Who are they?
A small Islamic community of around two hundred and fifty thousand people, the Turk people group, also known as Turk Zamat, traces their migration from Turkey in the remote past and derives their community name from that same place. They practice agriculture, trade and a variety of professions.
Residing mainly in the Junagadh district of Gujarat they claim to be the first Muslim inhabitants of that region. They are also found in certain districts of Uttar Pradesh and are known there as Mughal or Mughal. A few inhabit the central state of Madhya Pradesh and West Bengal.
The Turk living in Gujarat speak and write in the Indo-Aryan, regional language, Gujarati. Those living in other states speak Urdu as their first language and use the Persian-Arabic script. Most are also conversant with Hindi, while some educated Turks speak English.
What are their lives like?
The traditional occupation of the Turk is agriculture and most of them own land on which they cultivate a variety of crops. They are moving increasingly to trade and business, which are more lucrative options. Many of the younger generation, have also taken up service in the private and government sectors at various levels. There are a few professionals – teachers, doctors, lawyers and engineers among them.
The Turks do not eat pork, which is prohibited in Islam. They prepare special dishes like biryani (aromatic pilaf), kebabs and spicy curries for celebrations and alcohol is consumed occasionally. Paan (betel leaf) is chewed by both men and women and tobacco in various forms is taken. The Turk community accepts both cooked and uncooked food from other Muslim communities but do not intermarry. They maintain good socially and commercial relations with them.
The Turks endorse education, modern medicine and family planning. For common ailments, they use indigenous medicines prescribed by Hakims (physicians). They make good use of modern technology, communication, the Public Distribution System (PDS) for essential commodities, and government-sponsored self-employment and development schemes.
The Turk people are an endogamous community, i.e. they marry only within their community. They have a number of surnames of equal status, namely, Mughal, Mirza, Shelat Mori, Gori, Chouhan, Rathore, Agwan, Hala, Tajwani, Kajal, Khokar, and Rajowa. They are free to intermarry within these groups. The marriage rituals performed are magni (betrothal), pithi (application of turmeric paste on bride and groom by family and friends) and nikah (nuptials) which are solemnized according to Islamic rites performed by a Mulkaji or Maulana (priest) with the help of an ukil (pleader) and sakshi (witnesses).
Consanguineous marriages, i.e. those between blood relations are prevalent and often also preferred. Adult marriages have replaced child marriage and monogamy is preferred though having more than one wife is allowed according to the Shariat (Islamic religious law). Marriages are arranged by family elders. Divorce is allowed and mehar (a compensatory amount mutually decided on at the wedding ceremony) is given to the divorced wife. Widow, widower and divorcee remarriages are permitted. The practice of dowry is common today.

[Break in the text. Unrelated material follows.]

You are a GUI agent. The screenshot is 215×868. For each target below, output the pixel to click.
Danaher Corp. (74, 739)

Among the Turk, parental property is inherited by both sons and daughters, with the sons receiving a larger share. The succession is patrilineal with the eldest son succeeding to the late father’s authority.
The Turk have a traditional council called Jamat to exercise social control as well as to look after the overall well-being and strengthening of the community.
What are their beliefs?
The Turks are strict Muslims and belong to the dominant Sunni sect of Islam. Like other Muslims they believe in Allah as the Almighty Creator with unlimited sovereignty over his creation and in the existence of heaven and hell. Prophet Mohammed (the praised one) is revered as God’s messenger to whom the holy book, the Koran was revealed. They believe that the Koran supersedes all previous revelations from God in the Jewish Torah and the Old and the New Testaments.
The Turks revere Muslim saints and visit their mausoleum-shrines to pay homage and to pray that the pirs will intercede with Allah for their various needs on their behalf. Their sacred specialist is the Maulana or Maulvi (priest) who performs all birth, marriage and death rites, and, at times, exorcises evil spirits.
Azan (prayer) is uttered in the ear of a newborn child immediately after birth, followed by aqiqa (tonsure) on the twenty-first day and sunnat (circumcision) of the male child between six months to ten years of age. The Turks bury their dead and observe funeral rites known as ziarat and chehlam on the third and fortieth days respectively. During the fortieth day, alms are distributed to the poor.
The Haj or holy pilgrimage to Mecca is a cherished desire of all Turk which they hope to accomplish at least once in their lifetime. They also celebrate festivals like Id-ul-Fitr (Feast of Alms), Id-ul-Zuha (a feast in which a goat is ritually slaughtered in commemoration of Abraham’s sacrifice), and Id Milad which is the Prophet Mohammed’s birthday.